NASA plans to re-install the SLS superheavy rocket on the LC-39B launch pad in early June. After that, the engineers will make a new attempt to hold a dress rehearsal of its launch.
SLS Technical Problems
The SLS was first installed on the launch pad in March 2022. As part of the dress rehearsal of the launch, the carrier was planned to be completely refueled with fuel components (liquid oxygen and liquid hydrogen), after which the engineers had to work out the pre-launch countdown procedure.

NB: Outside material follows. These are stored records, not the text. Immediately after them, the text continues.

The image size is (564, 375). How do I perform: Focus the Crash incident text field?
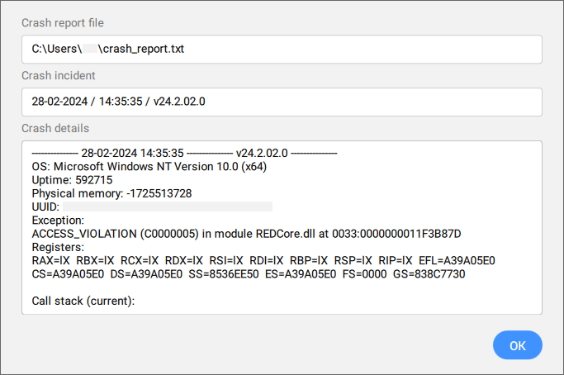pos(281,102)
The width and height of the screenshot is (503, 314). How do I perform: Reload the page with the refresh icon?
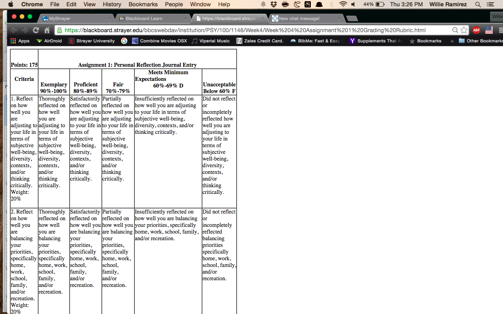point(36,30)
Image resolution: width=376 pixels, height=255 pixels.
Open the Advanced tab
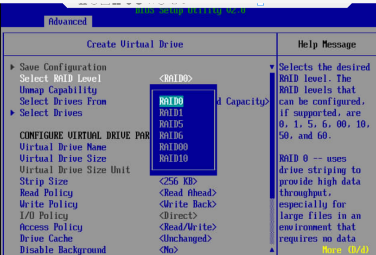coord(68,21)
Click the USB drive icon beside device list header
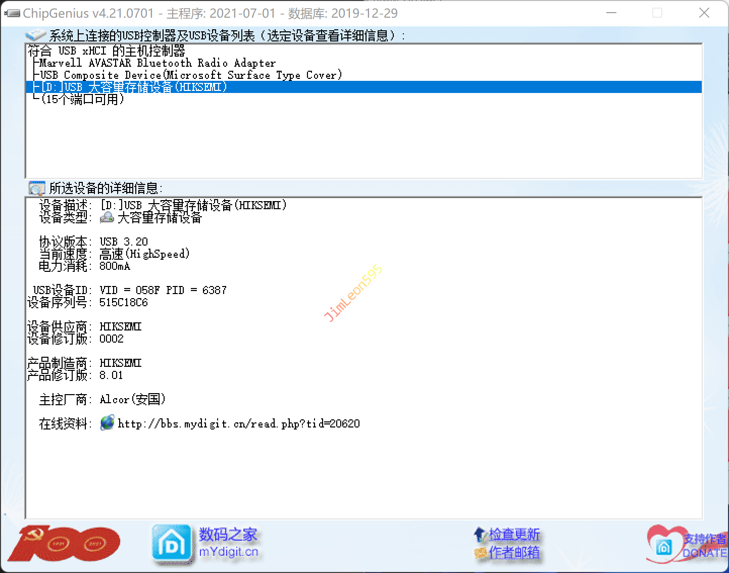729x573 pixels. [x=36, y=35]
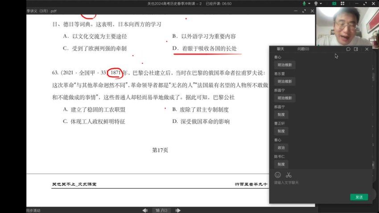Image resolution: width=379 pixels, height=213 pixels.
Task: Toggle the webcam icon
Action: [316, 3]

In total, NASA has made three attempts to refuel the rocket. None of them was completed due to various technical problems related to both the mobile launcher platform and the carrier. As a result, the leadership of the aerospace administration decided to return the SLS to the Vehicle Assembly Building for maintenance and replacement of faulty components of the rocket and mobile platform.
Successful repair of SLS
In a recently released statement, NASA said that engineers have completed all planned work. In particular, they replaced a faulty helium valve on the upper stage of the SLS and eliminated the leakage of hydrogen from the umbilical cord connecting the first stage to the mobile platform. They also confirmed that no rainwater had entered the Orion spacecraft during their stay on the launch pad, and made updates to the software used during the refueling of the SLS. In addition, Air Liquide has completed the modernization and successfully tested the nitrogen supply system, which is necessary for the normal functioning of the launch pad.
The SLS will be placed back on the launch pad in early June. The attempt to refuel the rocket will take place two weeks after that. According to NASA representatives, they will not set a launch date for the Artemis I mission until the successful completion of the procedure and evaluation of the work necessary for flight preparation. But earlier, NASA administrator Bill Nelson reported that, in his opinion, the rocket would go to the Moon in August 2022.